Is Mission Viejo guaranteed it won’t be sued for not creating individual districts to elect its five city council members?

“Bottom line here folks is that Mission Viejo is no longer threatened with a lawsuit demanding we move to district voting in the city,” Mayor Ed Sachs wrote March 10 in a personal newsletter to his subscribers.

Not so fast, responded election rights attorney Kevin Shenkman, who sparked the city’s study of district elections as a possible replacement for the current citywide elections.

“I think the most important thing is I didn’t say that or anything remotely close to that,” Shenkman said in a phone interview. “But Mayor dickhead (Sachs) decided to jump the gun and decided to talk about how district elections are off the table, before even attempting to gain understanding of other potential remedies.”

What caused the confusion?

Mission Viejo has been considering district elections since it received a Sept. 29 letter from Shenkman warning the city it had a racially polarized voting system and demanding it fix it.

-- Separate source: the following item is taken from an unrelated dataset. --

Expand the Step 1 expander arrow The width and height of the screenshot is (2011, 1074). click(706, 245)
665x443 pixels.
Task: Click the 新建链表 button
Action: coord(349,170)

It’s an issue that has hit a number of Orange County cities in recent years, including Anaheim, Fullerton and Lake Forest. Santa Ana is in the middle of a political fight over whether it should put the district elections issue on the June primary election ballot.

The five Mission Viejo City Council members never gave their views on being elected by district, until the fifth and final public hearing. In the end, a unanimous council voted Feb. 13 to reject the switch from at-large elections to district-based elections and instead explore “alternative” options to fix the voting problem it admits is racially polarized under the California Voting Rights Act.          

Shenkman’s Sept. 29 letter warned the city its at-large city council districts violate state law by diluting the Latino vote. In his letter, Shenkman said Latino representation has been scarce throughout the city’s history and there hasn’t been a Latino on the council in over nine years.

According to the 2010 Census report, there are 93,300 residents in Mission Viejo. Nearly 70 percent are white, 17 percent are Latino, nine percent are Asian and just over one percent are black. But when the city looked at ways to draw district boundaries that would give Latinos and Asians a stronger voice, it found minority voters were too scattered throughout the community to draw sensible district lines.

The council now is looking at alternatives, possibly including a system called “cumulative voting,” an idea proposed by City Attorney Bill Curley during the Feb. 13 final council hearing on district elections.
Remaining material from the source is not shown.